Speaker
Overview
Bioinformatics is a science that routinely makes use of large computing infrastructures including Grids to understand and analyze the data and to prepare for the next wave of instruments producing even more data. Not only the data volume but also its complexity has increased. The combination of complex analysis tools and large-scale infrastructure make it difficult for the scientists to analyze the data without expert help. There is a strong need to establish automated processes and workflows that can be executed easily without any knowledge of the complexity of the underlying infrastructure. Thanks to a joint project between SystemsX.ch, ETH Zurich and MTA SZTAKI a new web-portal for easy to use automated proteomics analysis was built using the P-Grade Portal technology developed by MTA SZTAKI. The portal has been set up to be able to execute programs on local clusters of ETH and on the national distributed grid, the Swiss Multi-Science Computing Grid based on the ARC middleware.
Conclusions
Due to the recent joint development between the ETH Zurich, SystemsX.ch and MTA SZTAKI, a new web-based portal is available to researchers in proteomics. The complexitiy of the inner component systems are hidden, therefore the end-users can focus on their science, only parameterizing and executing common proteomics analysis workflows by the push of a button. This increases their productivity very efficiently.
Impact
Data analysis in the domain of Proteomics has made a lot of advances in the recent years with a very large number of new emerging tools to identify and quantify proteins and peptides through mass spectrometry and liquid chromatography experiments. The problem is that many tools do not adhere to standard data formats, although standards do exist.

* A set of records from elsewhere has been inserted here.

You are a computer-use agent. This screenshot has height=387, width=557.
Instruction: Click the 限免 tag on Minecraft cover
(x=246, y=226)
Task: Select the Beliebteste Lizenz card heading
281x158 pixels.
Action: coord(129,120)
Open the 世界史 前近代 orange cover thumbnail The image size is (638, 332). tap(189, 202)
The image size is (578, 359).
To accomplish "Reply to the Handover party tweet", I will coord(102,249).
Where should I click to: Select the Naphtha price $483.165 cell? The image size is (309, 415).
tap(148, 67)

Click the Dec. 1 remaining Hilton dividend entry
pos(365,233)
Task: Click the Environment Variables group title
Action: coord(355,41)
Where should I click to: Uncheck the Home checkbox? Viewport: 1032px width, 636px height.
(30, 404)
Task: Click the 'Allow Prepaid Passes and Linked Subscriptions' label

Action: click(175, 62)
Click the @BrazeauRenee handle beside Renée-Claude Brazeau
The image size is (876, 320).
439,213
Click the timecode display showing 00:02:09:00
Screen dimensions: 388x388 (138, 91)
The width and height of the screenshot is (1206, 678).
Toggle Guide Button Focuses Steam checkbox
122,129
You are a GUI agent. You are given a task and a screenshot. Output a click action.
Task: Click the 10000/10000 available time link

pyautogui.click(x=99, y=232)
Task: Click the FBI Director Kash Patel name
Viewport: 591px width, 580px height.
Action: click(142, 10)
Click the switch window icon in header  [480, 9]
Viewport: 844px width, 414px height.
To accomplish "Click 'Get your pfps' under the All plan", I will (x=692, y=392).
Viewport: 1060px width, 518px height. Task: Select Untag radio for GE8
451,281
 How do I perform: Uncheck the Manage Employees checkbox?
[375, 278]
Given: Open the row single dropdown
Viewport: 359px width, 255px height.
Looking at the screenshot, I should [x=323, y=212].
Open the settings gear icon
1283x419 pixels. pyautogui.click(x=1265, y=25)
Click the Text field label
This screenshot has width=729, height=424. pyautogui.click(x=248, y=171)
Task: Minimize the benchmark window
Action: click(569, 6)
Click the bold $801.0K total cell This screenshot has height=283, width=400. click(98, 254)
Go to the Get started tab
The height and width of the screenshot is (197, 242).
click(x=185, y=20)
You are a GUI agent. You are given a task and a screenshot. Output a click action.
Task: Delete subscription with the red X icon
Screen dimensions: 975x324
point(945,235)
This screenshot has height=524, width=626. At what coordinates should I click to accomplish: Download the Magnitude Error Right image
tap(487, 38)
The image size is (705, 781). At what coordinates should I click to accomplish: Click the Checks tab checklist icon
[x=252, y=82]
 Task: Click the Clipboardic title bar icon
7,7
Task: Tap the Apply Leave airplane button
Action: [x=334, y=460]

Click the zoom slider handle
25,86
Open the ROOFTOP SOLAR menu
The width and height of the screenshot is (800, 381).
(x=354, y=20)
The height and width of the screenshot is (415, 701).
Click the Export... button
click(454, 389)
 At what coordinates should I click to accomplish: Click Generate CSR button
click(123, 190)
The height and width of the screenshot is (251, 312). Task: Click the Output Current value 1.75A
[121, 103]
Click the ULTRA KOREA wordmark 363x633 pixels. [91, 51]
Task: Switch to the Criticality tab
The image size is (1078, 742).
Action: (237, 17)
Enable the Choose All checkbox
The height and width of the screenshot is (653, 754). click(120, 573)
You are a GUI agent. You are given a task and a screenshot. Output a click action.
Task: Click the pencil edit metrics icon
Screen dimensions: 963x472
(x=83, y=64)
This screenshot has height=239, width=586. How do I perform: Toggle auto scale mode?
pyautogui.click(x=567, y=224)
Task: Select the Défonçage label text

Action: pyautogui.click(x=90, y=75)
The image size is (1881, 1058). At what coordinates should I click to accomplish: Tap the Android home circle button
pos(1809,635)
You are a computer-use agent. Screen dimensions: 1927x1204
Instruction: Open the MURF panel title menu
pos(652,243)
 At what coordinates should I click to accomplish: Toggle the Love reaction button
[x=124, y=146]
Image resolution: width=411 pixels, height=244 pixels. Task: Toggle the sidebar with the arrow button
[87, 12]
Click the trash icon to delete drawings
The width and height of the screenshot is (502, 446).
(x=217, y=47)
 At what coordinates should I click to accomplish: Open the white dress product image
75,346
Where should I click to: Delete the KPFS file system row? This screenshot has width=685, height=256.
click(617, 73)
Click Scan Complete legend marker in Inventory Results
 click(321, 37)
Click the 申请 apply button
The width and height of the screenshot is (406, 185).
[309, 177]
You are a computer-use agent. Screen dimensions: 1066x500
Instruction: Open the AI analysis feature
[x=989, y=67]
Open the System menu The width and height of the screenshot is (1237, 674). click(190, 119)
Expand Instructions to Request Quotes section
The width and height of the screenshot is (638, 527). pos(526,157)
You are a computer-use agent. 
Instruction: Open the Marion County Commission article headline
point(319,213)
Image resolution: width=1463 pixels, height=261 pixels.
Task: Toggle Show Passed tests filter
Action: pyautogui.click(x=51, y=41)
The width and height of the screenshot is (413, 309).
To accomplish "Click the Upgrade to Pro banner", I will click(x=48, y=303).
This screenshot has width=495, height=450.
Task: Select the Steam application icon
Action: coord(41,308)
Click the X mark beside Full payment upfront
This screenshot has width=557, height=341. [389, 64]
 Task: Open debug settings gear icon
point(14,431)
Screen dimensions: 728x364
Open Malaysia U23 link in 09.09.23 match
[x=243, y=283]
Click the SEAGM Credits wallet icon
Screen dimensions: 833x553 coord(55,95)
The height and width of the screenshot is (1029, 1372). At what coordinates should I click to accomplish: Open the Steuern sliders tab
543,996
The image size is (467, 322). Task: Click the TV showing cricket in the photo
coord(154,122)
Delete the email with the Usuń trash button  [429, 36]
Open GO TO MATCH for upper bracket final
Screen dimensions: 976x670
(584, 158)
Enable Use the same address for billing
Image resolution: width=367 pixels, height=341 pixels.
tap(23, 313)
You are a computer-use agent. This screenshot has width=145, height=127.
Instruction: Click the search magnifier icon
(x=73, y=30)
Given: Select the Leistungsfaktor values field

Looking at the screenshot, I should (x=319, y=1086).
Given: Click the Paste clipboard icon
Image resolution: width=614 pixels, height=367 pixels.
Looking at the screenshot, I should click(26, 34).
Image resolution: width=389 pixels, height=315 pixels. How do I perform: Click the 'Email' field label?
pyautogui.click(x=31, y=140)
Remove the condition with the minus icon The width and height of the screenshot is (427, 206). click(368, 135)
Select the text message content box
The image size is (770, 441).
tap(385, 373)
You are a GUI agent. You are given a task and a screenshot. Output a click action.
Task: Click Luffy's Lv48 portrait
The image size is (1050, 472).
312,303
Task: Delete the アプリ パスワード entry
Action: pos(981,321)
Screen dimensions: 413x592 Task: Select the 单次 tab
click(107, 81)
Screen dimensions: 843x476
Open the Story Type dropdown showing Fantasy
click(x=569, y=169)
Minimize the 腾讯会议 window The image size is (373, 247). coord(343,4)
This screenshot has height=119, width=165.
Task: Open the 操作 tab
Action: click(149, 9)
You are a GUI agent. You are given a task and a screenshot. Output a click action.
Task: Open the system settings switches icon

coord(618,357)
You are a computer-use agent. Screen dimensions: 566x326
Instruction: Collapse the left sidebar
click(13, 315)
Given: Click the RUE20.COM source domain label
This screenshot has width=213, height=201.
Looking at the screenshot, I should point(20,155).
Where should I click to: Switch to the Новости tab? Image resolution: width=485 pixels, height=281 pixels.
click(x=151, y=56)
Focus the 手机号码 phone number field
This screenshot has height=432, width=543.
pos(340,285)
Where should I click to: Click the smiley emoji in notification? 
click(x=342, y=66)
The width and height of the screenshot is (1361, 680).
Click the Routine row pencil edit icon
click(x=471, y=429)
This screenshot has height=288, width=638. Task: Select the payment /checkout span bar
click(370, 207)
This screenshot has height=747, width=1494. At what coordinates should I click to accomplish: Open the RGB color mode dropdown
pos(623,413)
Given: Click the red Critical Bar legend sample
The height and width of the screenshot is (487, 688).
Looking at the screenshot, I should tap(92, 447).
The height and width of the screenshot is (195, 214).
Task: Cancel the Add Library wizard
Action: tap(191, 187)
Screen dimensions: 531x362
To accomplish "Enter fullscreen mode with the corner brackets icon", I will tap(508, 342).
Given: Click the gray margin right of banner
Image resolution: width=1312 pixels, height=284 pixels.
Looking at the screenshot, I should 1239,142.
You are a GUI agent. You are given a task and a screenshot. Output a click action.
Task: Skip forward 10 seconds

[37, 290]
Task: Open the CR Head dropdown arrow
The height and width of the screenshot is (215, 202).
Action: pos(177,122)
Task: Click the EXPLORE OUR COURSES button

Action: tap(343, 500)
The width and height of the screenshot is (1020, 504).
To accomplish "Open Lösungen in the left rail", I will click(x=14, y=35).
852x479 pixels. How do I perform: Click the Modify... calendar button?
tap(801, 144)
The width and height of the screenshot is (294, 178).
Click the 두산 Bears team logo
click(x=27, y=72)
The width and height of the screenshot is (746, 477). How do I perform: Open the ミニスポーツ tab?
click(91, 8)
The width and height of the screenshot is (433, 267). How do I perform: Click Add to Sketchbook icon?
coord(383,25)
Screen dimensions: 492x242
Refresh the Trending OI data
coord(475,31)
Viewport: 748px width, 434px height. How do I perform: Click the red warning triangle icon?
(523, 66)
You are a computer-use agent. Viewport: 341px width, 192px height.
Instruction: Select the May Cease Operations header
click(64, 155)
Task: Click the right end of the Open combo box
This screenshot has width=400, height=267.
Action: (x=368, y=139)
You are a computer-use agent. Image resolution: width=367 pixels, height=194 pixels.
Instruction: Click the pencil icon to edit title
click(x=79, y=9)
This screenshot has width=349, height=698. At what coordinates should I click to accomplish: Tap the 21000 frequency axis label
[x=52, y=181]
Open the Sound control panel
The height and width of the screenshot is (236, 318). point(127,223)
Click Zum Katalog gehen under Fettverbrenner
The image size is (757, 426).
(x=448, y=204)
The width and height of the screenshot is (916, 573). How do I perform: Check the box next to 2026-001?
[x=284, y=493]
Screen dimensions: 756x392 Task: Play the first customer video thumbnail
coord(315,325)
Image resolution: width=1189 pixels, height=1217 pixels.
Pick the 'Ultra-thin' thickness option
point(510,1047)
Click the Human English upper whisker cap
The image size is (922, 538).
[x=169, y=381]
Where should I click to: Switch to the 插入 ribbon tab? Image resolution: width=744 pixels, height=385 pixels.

Through the Swiss Proteomics Gateway the usage of these tools is automated and very much simplified for the end-user. Experts take care of data transformation into the usable formats, chaining the tools to get the most relevant information and inclusion of the most recent methods. With the gateway scientists will be able to share their analysis workflows and the best methods to look at the data. More importantly, they can automate the workflows for repeated analysis with changed parameters, which was a manual, slow and very error prone process in the past. Developers of algorithms can easily interface with the existing services and test new ideas on real data. Collaborations between lab scientists and algorithm developers is very much facilitated, nationally and internationally; the scientists can focus on their core scientific discoveries as opposed to spend time in the details of data transformations. Due to these advantages the whole Swiss research community interested in proteomics analysis can set up workflows and run applications on the local and national DCIs.
There is a strong synergy with the medical sciences, ie. between the Proteomics gateway community and the medical gateway to be later developed by AMC (Amsterdam Medical Centre). A strong interest exists to extend the gateway to be used to analyse other types of data, ie. imaging, microscopy or genomics datasets. The concepts are identical, but of course the data types and algorithms would need to be adapted. By the use of P-GRADE portal technology it is possible to link this effort with the efforts of AMC, giving this development a European dimension.
URL
https://www.imsbportal.ethz.ch
Description of the work
The P-Grade Portal provides a web-based User Interface where the users can develop/manage applications on various types of DCIs. The portal is able to submit jobs using g-Lite or ARC-based middlewares as well as on LSF or PBS-based clusters, a capability that was developed for this project. The flexibility as well as the workflow and parallelization capabilities coming with the user-friendly interface were the reasons to choose P-Grade as the baseline technology for this specialized proteomics e-science gateway. To start with, three different types of workflows were developed based on commonly used proteomics tools and applications, set up to be executed on the large clusters. Then corresponding portlets were developed providing easy-to-use web interfaces tailored to the needs of the end-users. These portlets hide the complexity of the workflows and the DCIs allowing the end-users to focus just on the parameters that are important to their own research. The three initial portlets are interfaces to the Transproteomic Pipeline , a workflow to perform label-free quantification and a quality control metric calculation. But also much more complex workflows have been implemented by more advanced users of the platform for dedicated research problems and several new portlets are in the process of being finalized.
There was also a clear need to make the usage of the portal’s security components as easy as possible with no shortcuts taken in terms of security. This was achieved by the integration of the Swiss national AAI infrastructure based on Shibboleth2 into the portal and providing access to the Grid automatically using the SLCS service to generate user certificates based on the user’s AAI login to the portal. This way the users only have to log in once and the portal can submit jobs to the Grid with no additional steps necessary as in previous portal instances where users needed to generate a proxy certificate outside of the portal and upload it to a myproxy server.